Najnowszy odczyt wskaźnika PMI jest kolejnym sygnałem o nadchodzącym spowolnieniu w polskiej gospodarce – uważa ekonomistka Konfederacji Lewiatan Sonia Buchholtz. Zwraca uwagę na najniższy poziom PMI od ponad 6 lat oraz na spadek zamówień eksportowych i krajowych.
Wskaźnik PMI dla Polski w lipcu spadł do poziomu 47,4 pkt z 48,4 pkt w czerwcu i wobec prognozy 48,0 pkt – podała w czwartek firma Markit, która opracowuje wskaźnik.
– Opublikowany dzisiaj komunikat IHS Markit dostarcza kolejnego sygnału o nadchodzącym spowolnieniu w polskiej gospodarce. W lipcu wskaźnik PMI wyniósł 47,4 pkt (przy 48,4 pkt w czerwcu 2019 r.), a zatem wśród menedżerów logistyki sektora przetwórstwa przemysłowego systematycznie powiększa się przewaga pesymistów nad optymistami – informuje dr Buchholtz.
Jak podkreśla, że to najniższy wynik od ponad sześciu lat. – Dzisiejsze sentymenty są więc zbliżone do tych raportowanych w słabym dla Polski roku 2013. Nie zaprzeczając trudnościom przedsiębiorstw, należy zauważyć, że spadamy z wysokiego konia, co może potęgować poczucie regresu – wskazuje.
Jej zdaniem za lipcowe pogorszenie odpowiadał spadek nowych zamówień, notujący podobne tempo co przed miesiącem. Jak oceniła, utrzymuje się prawidłowość, że spadkowi zamówień eksportowych (obserwowanemu już od niemal roku) towarzyszy relatywnie nowy spadek zamówień krajowych. Dodała, że jeśli zapotrzebowanie krajowych podmiotów w istocie słabnie, dalsze spadki wskaźnika są nieuniknione.
Ekonomistka zwróciła uwagę, że za spadkiem popytu podążał spadek produkcji. Firmy sektora zmniejszyły produkcję w tempie wyraźnym, choć nieco niższym niż obserwowane w czerwcu. „To naturalnie wpływa na prognozy co do dalszej aktywności biznesowej.
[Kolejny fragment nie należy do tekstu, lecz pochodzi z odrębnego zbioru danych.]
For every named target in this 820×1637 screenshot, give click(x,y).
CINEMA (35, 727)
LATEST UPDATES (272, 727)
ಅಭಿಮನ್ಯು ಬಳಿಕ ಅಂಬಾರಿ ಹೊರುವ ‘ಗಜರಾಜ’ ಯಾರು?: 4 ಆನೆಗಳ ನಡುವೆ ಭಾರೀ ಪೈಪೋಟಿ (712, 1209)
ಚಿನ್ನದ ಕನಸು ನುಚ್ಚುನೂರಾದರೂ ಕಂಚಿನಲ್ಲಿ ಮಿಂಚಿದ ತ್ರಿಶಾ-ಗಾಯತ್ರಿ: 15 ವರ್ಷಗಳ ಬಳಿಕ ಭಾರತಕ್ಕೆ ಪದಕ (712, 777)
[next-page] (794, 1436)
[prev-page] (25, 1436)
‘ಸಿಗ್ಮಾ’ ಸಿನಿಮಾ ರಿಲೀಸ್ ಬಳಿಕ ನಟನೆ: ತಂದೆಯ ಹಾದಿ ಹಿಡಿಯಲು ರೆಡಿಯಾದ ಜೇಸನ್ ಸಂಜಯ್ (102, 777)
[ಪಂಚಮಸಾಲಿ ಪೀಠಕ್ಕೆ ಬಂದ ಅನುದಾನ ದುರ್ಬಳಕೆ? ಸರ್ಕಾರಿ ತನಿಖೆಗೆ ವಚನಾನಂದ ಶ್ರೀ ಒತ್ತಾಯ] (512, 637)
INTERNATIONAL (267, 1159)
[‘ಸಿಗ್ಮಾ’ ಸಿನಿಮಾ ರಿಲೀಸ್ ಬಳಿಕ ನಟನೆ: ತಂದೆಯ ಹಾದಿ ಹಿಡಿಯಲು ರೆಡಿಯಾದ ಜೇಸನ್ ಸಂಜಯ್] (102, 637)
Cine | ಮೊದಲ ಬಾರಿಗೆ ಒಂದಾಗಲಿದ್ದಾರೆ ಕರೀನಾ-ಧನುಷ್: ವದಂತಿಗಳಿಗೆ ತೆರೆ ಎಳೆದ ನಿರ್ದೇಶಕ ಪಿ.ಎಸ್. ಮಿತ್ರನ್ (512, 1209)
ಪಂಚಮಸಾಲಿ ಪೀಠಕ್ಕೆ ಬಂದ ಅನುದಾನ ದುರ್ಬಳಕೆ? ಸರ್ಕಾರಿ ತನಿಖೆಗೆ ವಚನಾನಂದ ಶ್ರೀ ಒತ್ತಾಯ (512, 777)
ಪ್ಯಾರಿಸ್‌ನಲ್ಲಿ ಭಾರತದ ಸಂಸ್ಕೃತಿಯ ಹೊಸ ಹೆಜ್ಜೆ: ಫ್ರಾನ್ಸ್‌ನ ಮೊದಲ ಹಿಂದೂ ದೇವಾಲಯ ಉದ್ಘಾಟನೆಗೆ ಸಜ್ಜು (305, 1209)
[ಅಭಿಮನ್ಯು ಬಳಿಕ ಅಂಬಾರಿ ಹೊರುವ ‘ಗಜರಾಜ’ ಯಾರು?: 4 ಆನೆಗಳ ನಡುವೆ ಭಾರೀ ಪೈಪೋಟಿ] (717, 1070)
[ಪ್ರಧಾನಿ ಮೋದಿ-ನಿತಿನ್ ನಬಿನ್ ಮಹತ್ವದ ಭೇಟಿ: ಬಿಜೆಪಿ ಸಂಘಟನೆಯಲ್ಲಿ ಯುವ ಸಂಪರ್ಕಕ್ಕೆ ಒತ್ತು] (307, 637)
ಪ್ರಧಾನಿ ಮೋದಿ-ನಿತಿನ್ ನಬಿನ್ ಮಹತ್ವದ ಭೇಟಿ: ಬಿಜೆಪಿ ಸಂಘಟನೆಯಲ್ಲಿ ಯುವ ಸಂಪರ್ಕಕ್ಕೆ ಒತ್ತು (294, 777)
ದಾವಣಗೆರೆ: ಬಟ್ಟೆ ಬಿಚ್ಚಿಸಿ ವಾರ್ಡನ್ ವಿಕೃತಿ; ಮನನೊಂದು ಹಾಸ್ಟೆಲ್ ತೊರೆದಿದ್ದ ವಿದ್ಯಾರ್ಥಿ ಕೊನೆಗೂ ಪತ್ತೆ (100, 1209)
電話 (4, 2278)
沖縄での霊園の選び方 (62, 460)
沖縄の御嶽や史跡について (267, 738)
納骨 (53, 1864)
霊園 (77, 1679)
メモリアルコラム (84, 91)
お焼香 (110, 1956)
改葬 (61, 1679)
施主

Sięga ona rekordowo niskich poziomów, ale mimo to przedsiębiorcy liczą na odbicie w 2020. Czas dostaw pozostaje bez większych zmian, co wynika z szybkiej redukcji zaległości produkcyjnych” – napisała w komentarzu Buchholtz.
Zaznaczyła, że spadkowi produkcji towarzyszy również spadek popytu na nakłady. „Czerwcowy wzrost zatrudnienia okazał się jednorazowy, i w lipcu wracamy do trendu spadkowego. Jak podkreślają analitycy IHS Markit, za zmniejszone zatrudnienie po części odpowiadają odejścia pracowników. Niezdolność do łatwego zapełniania wakatów jest niewątpliwie kolejnym sygnałem o strukturalnych problemach polskiego rynku pracy” – poinformowała.
Jak wskazała, aktywność zakupów surowców i półproduktów też spada, i to w tempie najniższym od ponad sześciu lat. Wskutek pogarszających się prognoz przyszłych przychodów firmy przyjmują strategię zmniejszenia zapasów celem redukcji kosztów. „Ostatni komponent wskaźnika PMI potwierdza słabnącą koniunkturę sektora. Inflacja cen produktów w świetle opinii ankietowanych menedżerów była dodatnia, ale niska, a tempo jej wzrostu spada czwarty miesiąc z rzędu. Koszty surowców z wyłączeniem stali rosną. Jest zatem jasnym, że w walce o wyższą sprzedaż firmy przetwórstwa starają się zaoferować możliwie niskie ceny nawet kosztem marż” – podsumowała ekonomistka.